My clients set a fast pace as they strive to complete dozens of agreements and promises while handling everything that comes at them. As a consultant and executive coach, I focus on my clients’ professional lives but also care deeply about them as people.
I see yellow pad to-do lists too long to accomplish. Competing priorities pull them in different directions. In the crush they end up sidelining important but less urgent people and projects.
Overwhelm scatters their focus, “How can I ever get this done on time?” Doubt derails their dedication. “This will never work.” Or, they kick into gear, spending long hours to get it done, handling the details and managing the people to achieve the big goals—but come up against high personal costs from missing out on other important commitments like family, friends, creativity, or vital health.
This problem is common and serious and leads to burnout.
One part of the solution is to consciously use core commitments to organize the endless lists of to-dos.
Core commitments aren’t obligations, possibilities, or even preferences. Straightforward and significant, they are promises.
Personally, I don’t make them lightly. Breaking a core commitment is breaking a covenant with myself, and the world. They help me know when to say yes or no, with less ambivalence and more care. A new momentum overcomes old obstacles; my voice clearly conveys what matters to me.
I’ve been surprised at how commitments work. Once committed, my clients put determined steps behind making them happen, even if they have no idea how. (What new parent has any real idea how they will raise a child? What start-up entrepreneur knows exactly how the business will grow?)
One of my clients turned her performance from mediocre to magnificent by crafting a powerful commitment to extraordinary client service. Once she did, she began to thrive as her performance and that of her organization stepped up to a whole new level.
As her commitment to extraordinary client service superseded her fears, worries, and outmoded identities, she acted like a different person. How did she get there?
First, we worked together to reveal what mattered most to her, her core commitment. Through our work she discovered her core commitment once she let go of an old “not enough” story and brought closure to outdated agreements.
As we crafted a simple resonant phrase that captured what she really wanted, her passion ignited. Her commitment now felt consequential and elegant. She stood in a personal integrity that attracted and instigated new possibilities.
Motivated to change, she then designed a personal plan. Saying her commitment out loud night and morning made it real. Driving in her car she practiced, asserted, shouted, and even sang it. She conducted personal weekly commitment reviews and learned from when she acted in line with her commitments and when she got derailed or distracted.
Next, by including her team in conversations about her commitment and why it mattered, they created a shared vision of the future that inspired them to work together in new ways. She discovered that when a commitment is shared, she didn’t need coercion. Getting work done took less effort.
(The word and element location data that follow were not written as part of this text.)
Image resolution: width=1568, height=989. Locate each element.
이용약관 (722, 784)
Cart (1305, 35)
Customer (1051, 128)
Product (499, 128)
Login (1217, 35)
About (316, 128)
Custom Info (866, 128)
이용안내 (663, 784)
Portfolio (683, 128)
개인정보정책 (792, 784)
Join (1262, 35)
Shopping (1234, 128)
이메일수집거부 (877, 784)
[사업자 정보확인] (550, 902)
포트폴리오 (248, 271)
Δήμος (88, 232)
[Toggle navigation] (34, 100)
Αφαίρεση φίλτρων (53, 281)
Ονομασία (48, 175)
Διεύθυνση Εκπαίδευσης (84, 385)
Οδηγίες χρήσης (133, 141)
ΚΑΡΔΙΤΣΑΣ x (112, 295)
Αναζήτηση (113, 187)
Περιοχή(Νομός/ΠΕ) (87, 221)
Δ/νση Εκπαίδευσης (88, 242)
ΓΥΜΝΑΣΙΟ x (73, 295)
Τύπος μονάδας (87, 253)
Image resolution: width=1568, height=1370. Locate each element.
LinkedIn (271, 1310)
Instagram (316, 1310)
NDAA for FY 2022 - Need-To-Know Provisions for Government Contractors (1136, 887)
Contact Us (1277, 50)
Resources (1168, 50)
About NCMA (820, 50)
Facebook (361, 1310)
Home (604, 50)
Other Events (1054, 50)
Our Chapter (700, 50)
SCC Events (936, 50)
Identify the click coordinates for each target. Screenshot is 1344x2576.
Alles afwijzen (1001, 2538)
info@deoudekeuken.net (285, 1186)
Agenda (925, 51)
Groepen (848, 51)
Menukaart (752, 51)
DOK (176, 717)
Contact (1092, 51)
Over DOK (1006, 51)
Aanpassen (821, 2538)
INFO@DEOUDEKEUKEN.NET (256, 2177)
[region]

In concert with her commitment, she communicated her thoughts in an organized manner, with composure and ease. She came up with new ways to improve customer service and shaped clear and convincing presentations to get buy-in to her innovative ideas.
Within a short period of time, she was recognized, given a new project and more support. Standing in her core commitments, she felt that she stood on stable ground instead of quicksand. This internal coherence organized her priorities, opened up her willingness to stretch, to risk taking on new responsibilities.
As she discovered, core commitments give us valuable direction. Like a compass, they help us navigate, telling us where we are, how to get where we want to go, and where we don’t want to go.
We might think that making and living from core commitments takes more time and effort than how we live our life now, that it becomes a burden of obligations. My experience and that of my clients are the opposite. It takes lots more effort to live an unfocused life, without specific aim or direction. Like Sisyphus endlessly pushing the heavy rock up the hill with no end in sight, we lose energy and heart.
Orienting around core commitments helps us plan the route and pick the high leverage priorities from the massive to do list. They fortify our confidence as they narrow the focus, providing more energy, resilience, and structure for increasing both effectiveness and wisdom. Now we know our way and it gives us meaning and purpose.
Without core commitments, we might accomplish a lot of tasks but still feel empty. We can appear competent to others but battle confusion inside. We achieve big goals but lose connection with our souls.
Commitments, on the other hand, attract and strengthen the remarkable forces of our hearts. Confusion drops away. The road seems and is easier. Centering our lives around core commitments, we delight in living from a wholehearted YES.
Additional Resources
Peter Block’s book, The Answer to How is Yes: Acting on What Matters, shows that we don’t necessarily have to know how when seated in our hearts is a mighty desire to bring these core commitments to fruition. When we experience a powerful YES, we act on what matters.